When I came into the house the seven-pound dog began screaming and snapping at my shoes. I squatted down to say hello. This gesture of truce always made Frenchie run away.

When I looked up to watch him scamper down the hall toward Feather’s room, I saw the little Vietnamese child Easter Dawn.

“Hello, Mr. Rawlins,” the petite eight-year-old said.

“E.D. Where’d you come from, girl?” I looked around the room for her village-killing father.

“Vietnam, originally,” the cogent child replied.

“Hi, Daddy,” Feather said, coming from around the corner.

She was only eleven but seemed much older. She’d grown a foot and a half in little more than a year and she had a lean, intelligent face. Feather and Jesus spoke to each other in fluent English, French, and Spanish, which somehow made her conversation seem more sophisticated.

“Where’s Juice?” I asked, using Jesus’s nickname.

“He and Benny went to get Essie from Benny’s mom.” She hesitated a moment and then added, “I stayed home with E.D. today because I didn’t know what else to do.”

I was trying to figure it all out while standing there.

My son had agreed to stay with Feather while I was out looking for Chevette. He and Benita didn’t make much money and had only a one-room studio apartment in Venice. When they babysat they could sleep in my big bed, watch TV, and cook on a real stove.

But Jesus had a life, and Feather was supposed to be in school. Easter Dawn Black had no business in my house at all.

The child wore black cotton pants and an unadorned red silk jacket cut in an Asian style. Her long black hair was tied with an orange bow and hung down the front, over her right shoulder.

“Daddy brought me,” Easter said, answering the question in my eyes.

“Why?”

“He told me to tell you that I had to stay here for a while visiting with Feather. . . .”

My daughter knelt down then and hugged the smaller child from behind.

“. . . He said that you would know how long I had to stay. Do you?”

“You want some coffee, Daddy?” Feather asked.

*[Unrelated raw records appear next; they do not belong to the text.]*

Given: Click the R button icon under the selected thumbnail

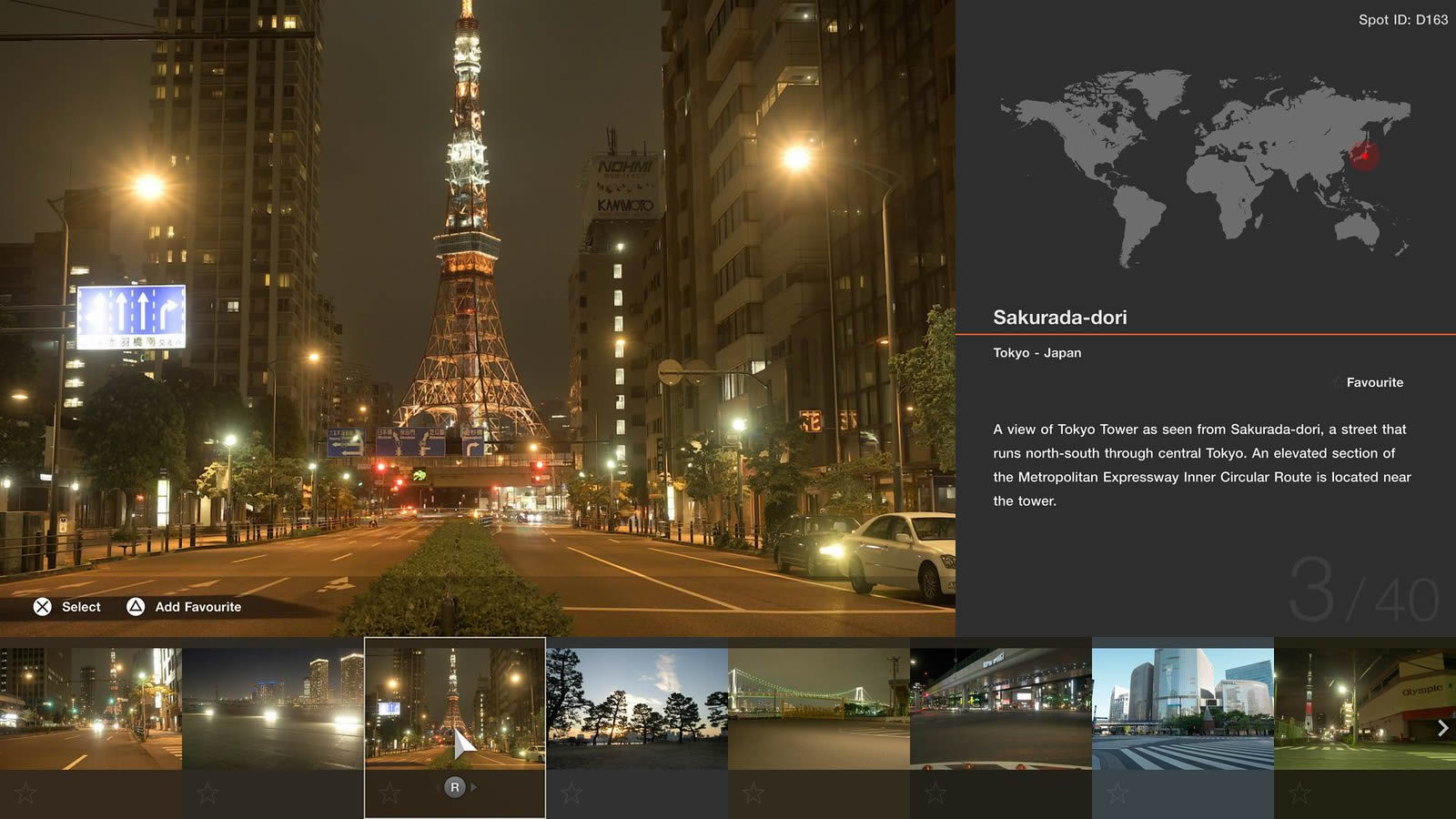Looking at the screenshot, I should tap(454, 787).
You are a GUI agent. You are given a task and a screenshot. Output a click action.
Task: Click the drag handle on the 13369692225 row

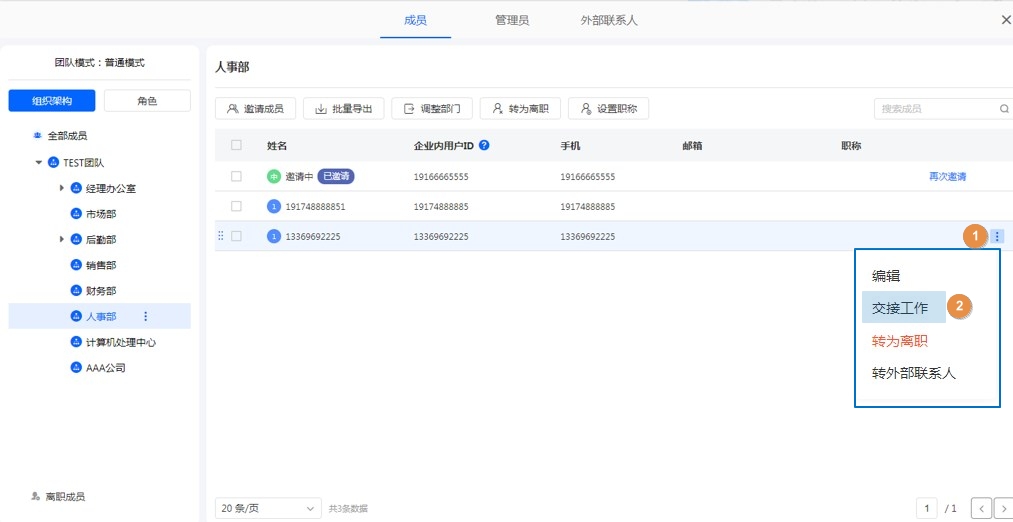tap(220, 237)
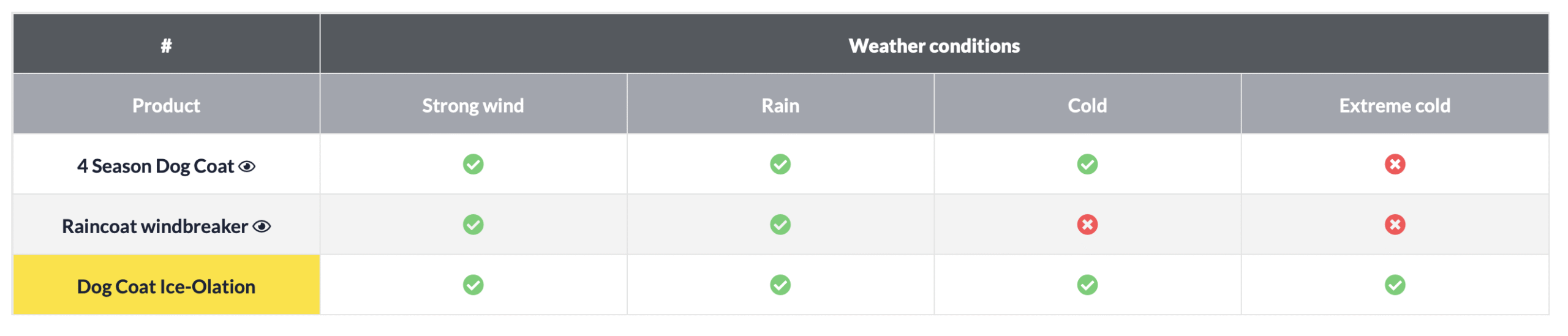This screenshot has width=1568, height=336.
Task: Click the eye icon beside 4 Season Dog Coat
Action: (247, 166)
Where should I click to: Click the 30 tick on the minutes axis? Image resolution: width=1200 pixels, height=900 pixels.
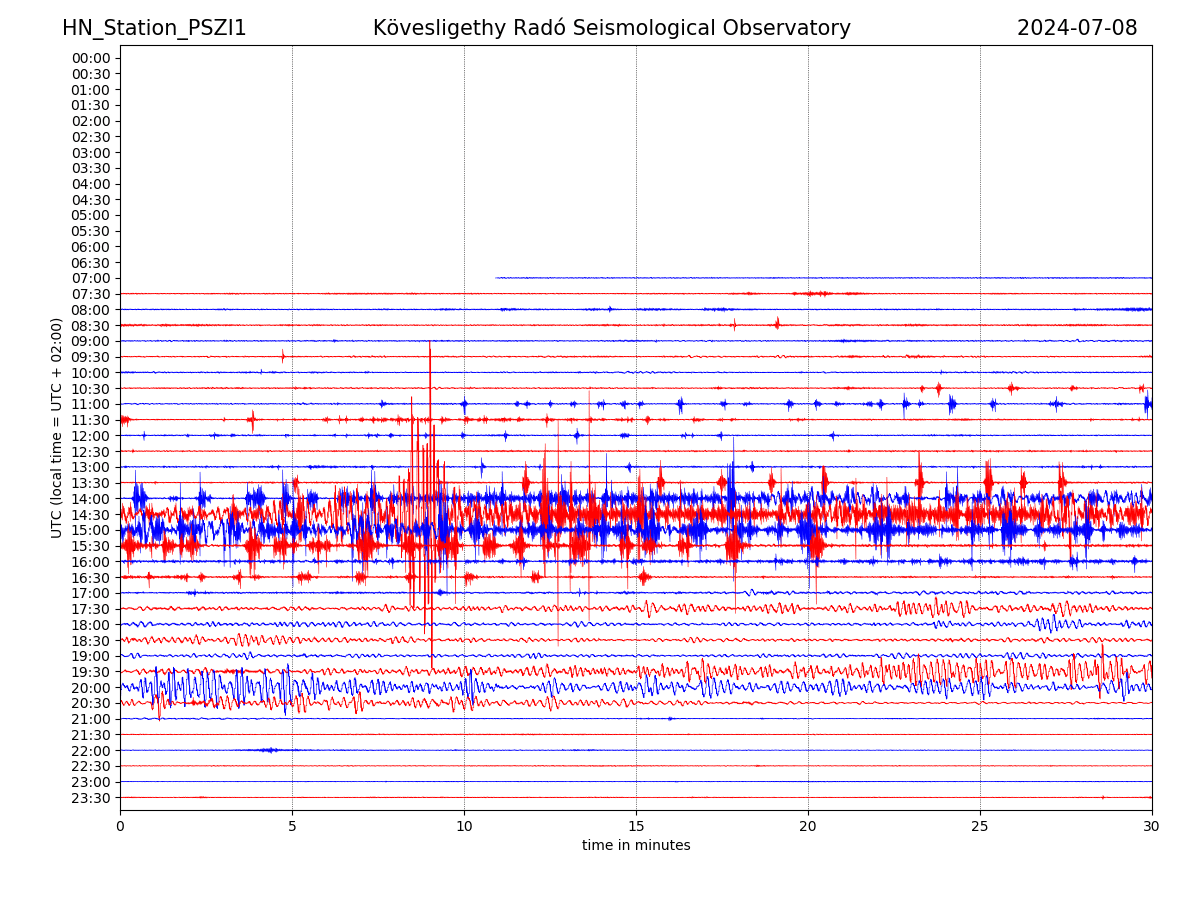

My adopted daughter had a creamy brown complexion that reflected her complicated racial heritage. Staring into her generous face, I realized for the twentieth time that I could no longer predict the caprice or depth of her heart.

It was with the sadness of this growing separation that I said, “Sure, baby. Sure.”

I picked up Easter and followed Feather into the kitchen. There I sat in a dinette chair with the doll-size child on my lap.

“You been having a good time with Feather?” I asked.

Easter nodded vehemently.

“Did she make you lunch?”

“Tuna fish and sweet potato pie.”

Looking up into my eyes, Easter relaxed and leaned against my chest. I hadn’t known her and her father, Christmas Black, for long, but the confidence he had in me had influenced the child’s trust.

“So you and your daddy drove here?” I asked.

“Uh-huh.”

“And was it just you and him in the car?”

“No,” she said. “There was a lady with yellow hair.”

“What was her name?”

“Miss . . . something. I don’t remember.”

“And was this lady up in your house in Riverside?”